ST. PAUL -- With no first- or second-round picks in the upcoming NHL Draft -- at least not yet -- the Minnesota Wild will attempt to uncover some late-round gems.
The 2017 NHL Draft takes place June 23-24 at the United Center in Chicago.
Minnesota currently does not have picks in the first two rounds because of previous trades; its first-rounder, pick No. 23, belongs to the Arizona Coyotes as a result of the Martin Hanzal trade last February while its second-rounder was traded to the Buffalo Sabres at the 2015 trade deadline in exchange for Chris Stewart.
But that doesn't mean the Wild won't be on the lookout for elite talent at this year's selection meeting.
For now, Wild Executive Vice President and General Manager Chuck Fletcher and Senior Vice President of Hockey Operations Brent Flahr will go to work with six selections in the upcoming draft, including one pick in the third round (85th overall), two in the fourth (97th, 116th), and one in each the fifth (147th), sixth (178th) and seventh (209th) rounds.

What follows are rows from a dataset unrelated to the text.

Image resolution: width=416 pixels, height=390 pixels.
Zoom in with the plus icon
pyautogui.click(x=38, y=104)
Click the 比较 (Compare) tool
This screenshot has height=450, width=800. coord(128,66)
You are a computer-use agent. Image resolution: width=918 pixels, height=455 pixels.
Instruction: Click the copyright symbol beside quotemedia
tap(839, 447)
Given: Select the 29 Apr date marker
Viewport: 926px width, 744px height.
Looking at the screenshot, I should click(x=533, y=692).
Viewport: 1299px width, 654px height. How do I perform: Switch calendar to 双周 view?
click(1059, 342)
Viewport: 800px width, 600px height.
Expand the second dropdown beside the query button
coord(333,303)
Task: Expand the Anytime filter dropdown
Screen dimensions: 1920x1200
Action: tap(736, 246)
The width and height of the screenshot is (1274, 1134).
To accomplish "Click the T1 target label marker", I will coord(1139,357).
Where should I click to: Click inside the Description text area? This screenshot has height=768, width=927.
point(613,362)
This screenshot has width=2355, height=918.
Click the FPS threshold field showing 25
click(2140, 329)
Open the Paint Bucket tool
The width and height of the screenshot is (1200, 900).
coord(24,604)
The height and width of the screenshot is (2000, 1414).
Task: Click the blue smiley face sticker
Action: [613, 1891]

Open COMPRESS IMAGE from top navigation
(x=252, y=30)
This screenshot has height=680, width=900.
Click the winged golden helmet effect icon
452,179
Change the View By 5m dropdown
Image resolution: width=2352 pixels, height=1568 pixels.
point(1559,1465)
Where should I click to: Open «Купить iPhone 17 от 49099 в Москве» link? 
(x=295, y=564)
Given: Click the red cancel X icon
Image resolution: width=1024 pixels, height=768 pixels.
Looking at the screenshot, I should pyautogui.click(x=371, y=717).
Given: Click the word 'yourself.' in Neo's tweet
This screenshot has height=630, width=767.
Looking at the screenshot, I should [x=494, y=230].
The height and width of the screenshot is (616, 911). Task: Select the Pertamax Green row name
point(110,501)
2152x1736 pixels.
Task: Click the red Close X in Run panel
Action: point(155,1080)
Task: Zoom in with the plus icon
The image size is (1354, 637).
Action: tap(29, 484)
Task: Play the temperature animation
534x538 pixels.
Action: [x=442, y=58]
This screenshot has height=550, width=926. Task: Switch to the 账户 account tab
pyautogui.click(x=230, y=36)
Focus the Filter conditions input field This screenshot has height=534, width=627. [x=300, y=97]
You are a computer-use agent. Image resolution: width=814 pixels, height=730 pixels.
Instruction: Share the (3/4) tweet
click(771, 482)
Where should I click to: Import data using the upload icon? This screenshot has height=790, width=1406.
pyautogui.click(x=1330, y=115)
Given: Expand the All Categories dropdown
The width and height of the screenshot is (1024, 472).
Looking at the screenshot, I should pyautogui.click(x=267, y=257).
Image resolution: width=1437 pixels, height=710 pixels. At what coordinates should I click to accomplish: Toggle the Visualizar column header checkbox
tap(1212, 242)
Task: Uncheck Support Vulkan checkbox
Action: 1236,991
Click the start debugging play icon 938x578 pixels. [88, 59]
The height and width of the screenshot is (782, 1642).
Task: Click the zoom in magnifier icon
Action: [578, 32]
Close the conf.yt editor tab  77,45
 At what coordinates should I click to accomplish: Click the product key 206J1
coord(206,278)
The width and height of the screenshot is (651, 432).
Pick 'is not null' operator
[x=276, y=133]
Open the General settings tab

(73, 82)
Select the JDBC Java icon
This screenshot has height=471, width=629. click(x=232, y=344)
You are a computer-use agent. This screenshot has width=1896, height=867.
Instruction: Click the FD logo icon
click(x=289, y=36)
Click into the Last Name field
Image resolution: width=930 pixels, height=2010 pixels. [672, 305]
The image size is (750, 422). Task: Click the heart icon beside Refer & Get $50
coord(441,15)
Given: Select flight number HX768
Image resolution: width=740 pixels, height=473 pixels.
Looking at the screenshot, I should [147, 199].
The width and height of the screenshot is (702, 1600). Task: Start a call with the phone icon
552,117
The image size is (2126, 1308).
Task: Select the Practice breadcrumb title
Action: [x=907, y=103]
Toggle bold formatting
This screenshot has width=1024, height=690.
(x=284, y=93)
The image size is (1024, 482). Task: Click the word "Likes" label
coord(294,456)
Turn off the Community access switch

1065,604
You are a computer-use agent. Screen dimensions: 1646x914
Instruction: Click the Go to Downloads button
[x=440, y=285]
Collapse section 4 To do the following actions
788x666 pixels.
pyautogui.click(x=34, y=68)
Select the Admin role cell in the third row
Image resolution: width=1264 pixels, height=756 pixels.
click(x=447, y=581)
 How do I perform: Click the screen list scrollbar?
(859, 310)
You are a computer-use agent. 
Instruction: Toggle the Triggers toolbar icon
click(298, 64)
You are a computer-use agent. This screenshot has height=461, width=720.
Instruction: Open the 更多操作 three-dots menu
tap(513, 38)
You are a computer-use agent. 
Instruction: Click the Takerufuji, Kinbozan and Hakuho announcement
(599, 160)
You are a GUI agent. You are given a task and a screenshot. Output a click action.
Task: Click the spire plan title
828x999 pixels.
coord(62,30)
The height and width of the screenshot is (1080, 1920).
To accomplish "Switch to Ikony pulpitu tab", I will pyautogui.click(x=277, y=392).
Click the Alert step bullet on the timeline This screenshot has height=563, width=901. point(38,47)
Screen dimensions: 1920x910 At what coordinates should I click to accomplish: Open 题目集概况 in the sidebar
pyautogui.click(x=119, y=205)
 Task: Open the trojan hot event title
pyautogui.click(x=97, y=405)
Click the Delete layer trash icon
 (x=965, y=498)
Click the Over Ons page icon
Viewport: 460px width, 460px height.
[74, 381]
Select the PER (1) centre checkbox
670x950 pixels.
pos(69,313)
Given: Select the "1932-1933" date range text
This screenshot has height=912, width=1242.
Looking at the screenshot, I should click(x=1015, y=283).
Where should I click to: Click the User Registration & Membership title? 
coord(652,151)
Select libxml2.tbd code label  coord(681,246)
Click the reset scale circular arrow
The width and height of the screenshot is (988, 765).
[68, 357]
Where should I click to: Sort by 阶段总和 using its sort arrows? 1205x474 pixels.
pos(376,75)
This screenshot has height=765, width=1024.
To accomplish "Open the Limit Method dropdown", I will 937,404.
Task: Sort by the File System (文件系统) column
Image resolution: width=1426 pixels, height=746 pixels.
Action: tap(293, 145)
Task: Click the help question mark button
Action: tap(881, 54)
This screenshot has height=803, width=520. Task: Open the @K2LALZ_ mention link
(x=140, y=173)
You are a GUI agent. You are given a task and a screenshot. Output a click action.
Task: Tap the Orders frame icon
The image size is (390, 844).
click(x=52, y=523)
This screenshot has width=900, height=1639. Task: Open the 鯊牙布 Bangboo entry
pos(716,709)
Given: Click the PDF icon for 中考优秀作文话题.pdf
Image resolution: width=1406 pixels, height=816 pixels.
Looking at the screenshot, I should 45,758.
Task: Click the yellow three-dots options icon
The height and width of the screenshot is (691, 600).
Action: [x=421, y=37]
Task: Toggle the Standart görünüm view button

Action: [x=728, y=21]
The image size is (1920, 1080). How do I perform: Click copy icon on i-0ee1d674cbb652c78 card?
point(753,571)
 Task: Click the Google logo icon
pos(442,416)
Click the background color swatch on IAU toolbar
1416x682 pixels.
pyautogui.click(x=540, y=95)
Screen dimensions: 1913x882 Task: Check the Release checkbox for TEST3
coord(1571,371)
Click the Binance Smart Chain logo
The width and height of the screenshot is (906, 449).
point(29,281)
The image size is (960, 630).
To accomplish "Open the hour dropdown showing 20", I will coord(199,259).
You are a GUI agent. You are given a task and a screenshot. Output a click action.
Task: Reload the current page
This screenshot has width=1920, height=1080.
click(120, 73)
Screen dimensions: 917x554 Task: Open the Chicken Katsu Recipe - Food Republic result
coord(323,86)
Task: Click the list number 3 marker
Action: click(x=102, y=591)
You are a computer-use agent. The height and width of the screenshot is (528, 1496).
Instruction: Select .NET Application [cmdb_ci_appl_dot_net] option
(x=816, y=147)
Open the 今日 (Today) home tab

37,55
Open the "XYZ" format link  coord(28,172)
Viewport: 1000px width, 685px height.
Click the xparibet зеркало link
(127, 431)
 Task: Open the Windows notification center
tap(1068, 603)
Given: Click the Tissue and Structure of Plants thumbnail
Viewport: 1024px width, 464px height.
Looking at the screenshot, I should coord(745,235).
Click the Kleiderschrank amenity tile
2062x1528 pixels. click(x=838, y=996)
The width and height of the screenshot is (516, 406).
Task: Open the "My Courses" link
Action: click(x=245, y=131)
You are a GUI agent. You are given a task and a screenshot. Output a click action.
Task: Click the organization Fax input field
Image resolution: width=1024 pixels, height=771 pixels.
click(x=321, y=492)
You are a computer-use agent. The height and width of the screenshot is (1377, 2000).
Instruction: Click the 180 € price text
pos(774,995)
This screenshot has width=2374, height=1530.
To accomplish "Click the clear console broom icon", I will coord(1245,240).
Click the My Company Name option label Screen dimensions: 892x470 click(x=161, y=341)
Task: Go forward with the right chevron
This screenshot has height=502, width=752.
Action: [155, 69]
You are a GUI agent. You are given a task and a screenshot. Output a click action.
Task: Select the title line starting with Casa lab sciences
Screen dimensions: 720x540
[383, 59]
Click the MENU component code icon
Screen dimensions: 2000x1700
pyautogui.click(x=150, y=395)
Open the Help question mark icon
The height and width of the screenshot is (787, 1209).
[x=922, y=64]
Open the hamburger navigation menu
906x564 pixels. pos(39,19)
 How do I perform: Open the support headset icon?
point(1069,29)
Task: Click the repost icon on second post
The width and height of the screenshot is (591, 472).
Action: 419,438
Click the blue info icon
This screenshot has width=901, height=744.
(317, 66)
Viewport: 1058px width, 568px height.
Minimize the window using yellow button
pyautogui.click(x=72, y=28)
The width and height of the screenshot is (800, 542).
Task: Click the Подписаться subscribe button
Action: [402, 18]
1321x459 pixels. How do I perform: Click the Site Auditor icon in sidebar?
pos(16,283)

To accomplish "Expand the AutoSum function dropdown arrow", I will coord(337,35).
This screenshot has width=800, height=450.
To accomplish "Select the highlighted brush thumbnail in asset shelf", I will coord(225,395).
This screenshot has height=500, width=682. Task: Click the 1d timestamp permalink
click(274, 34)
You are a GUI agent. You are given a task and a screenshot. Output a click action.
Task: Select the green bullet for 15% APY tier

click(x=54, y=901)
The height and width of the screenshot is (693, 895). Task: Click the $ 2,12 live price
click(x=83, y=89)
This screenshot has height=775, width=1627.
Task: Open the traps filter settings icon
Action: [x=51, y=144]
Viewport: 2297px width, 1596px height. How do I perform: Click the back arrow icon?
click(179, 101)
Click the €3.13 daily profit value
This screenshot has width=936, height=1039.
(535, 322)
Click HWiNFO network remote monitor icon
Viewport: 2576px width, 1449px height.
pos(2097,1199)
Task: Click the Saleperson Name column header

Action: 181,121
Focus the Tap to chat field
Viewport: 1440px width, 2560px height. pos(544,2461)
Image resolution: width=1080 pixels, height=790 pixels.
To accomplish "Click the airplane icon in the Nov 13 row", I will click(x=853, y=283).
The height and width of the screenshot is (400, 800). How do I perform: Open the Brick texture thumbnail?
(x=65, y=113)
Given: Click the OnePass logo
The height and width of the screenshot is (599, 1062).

Video: Fletcher Focusing on Late-Round Talent
While 14 players on the Wild's current roster were once first-round selections, with three more being picked in the second, Minnesota has players picked from the later rounds that have contributed quality minutes in recent years.
ODarcy Kuemper and Jared Spurgeon were each sixth-round picks. Erik Haula and Tyler Graovac were seventh rounders.
Even in the early years of the franchise, the Wild was able to find players in the later rounds that would eventually make contributions.
Cal Clutterbuck, Stephane Veilleux and Clayton Stoner were third-round picks. Justin Falk was picked in the fourth round.
Derek Boogaard and Anton Khudobin were each seventh-round picks.
"There's been a lot of guys that have been able to play for us and will play for us," Fletcher said. "That's a great sign. Take a look at the two teams in the Stanley Cup Finals and the guys they've been able to find in the mid to late rounds. You have to do that."
Fletcher said the team's research has shown that the baseline for maintaining a middle-of-the-road organization is finding two players in each draft that will play at least 100 games in the NHL.
Teams that don't reach that struggle to reach that benchmark fall behind while many of the League's better teams find a way to exceed that number.
The Detroit Red Wings are considered the modern standard bearer for cultivating late-round talent over the last couple of decades. They missed the playoffs this past season season for the first time in 25 years.
In the past five years, it's been the Nashville Predators that Fletcher said have done a good job hitting on late-round fliers. The result: One of the NHL's deepest teams, and one that reached the Stanley Cup Final for the first time in franchise history.
"The only way to [reach that benchmark] is to hit on at least one later round pick, and that's assuming you hit on your first and second-round picks," Fletcher said. "Sometimes, it's just having extra darts. If you can get a couple extra picks in the later rounds, it obviously increases your chances of finding a player.
Minnesota believes it has picked good late-round talent in recent years, snagging Dmitry Sokolov in the seventh round last season. Sokolov scored 48 goals in 64 games with Sudbury of the Ontario Hockey League last year, then made his professional debut with Iowa late in the season, scoring once in two games with the Wild's AHL affiliate.
Kirill Kaprizov was a fifth-round pick of the Wild in 2015 and is viewed as one of the best prospects in the organization after a breakout performance at the World Junior Championships and a historic season as a 19-year old in the KHL.
The Wild picked defenseman Carson Soucy in the fifth round of the 2013 NHL Draft. He signed his first pro contract this spring after wrapping his collegiate career with the University of Minnesota Duluth. Soucy could challenge for a roster spot this fall at training camp, but at a minimum, will be counted on to play in Iowa.
The same can be said for defenseman Nick Seeler, a fifth rounder in 2011, who played in 57 games with Iowa in his first pro season this year. Fletcher called him the organization's "most improved player."
"I'm confident in our group [of scouts]," Fletcher said. "They've done a nice job in the later rounds. It's certainly not an exact science, it's difficult and you're going to miss certainly more than you're going to hit, but I'm confident this year we'll find a way to get a player or two in the later rounds and create some good value for this franchise going forward."
Fletcher indicated in a draft preview get-together with media on Wednesday that, while the Wild presently has nothing cooking in terms of adding a first- or second-round pick, he's not ruling it out.
Adding more late rounders is always a possibility too. Afterall, stock piling assets -- no matter what there form -- is the priority this time of year.
"That's what it's all about," he said.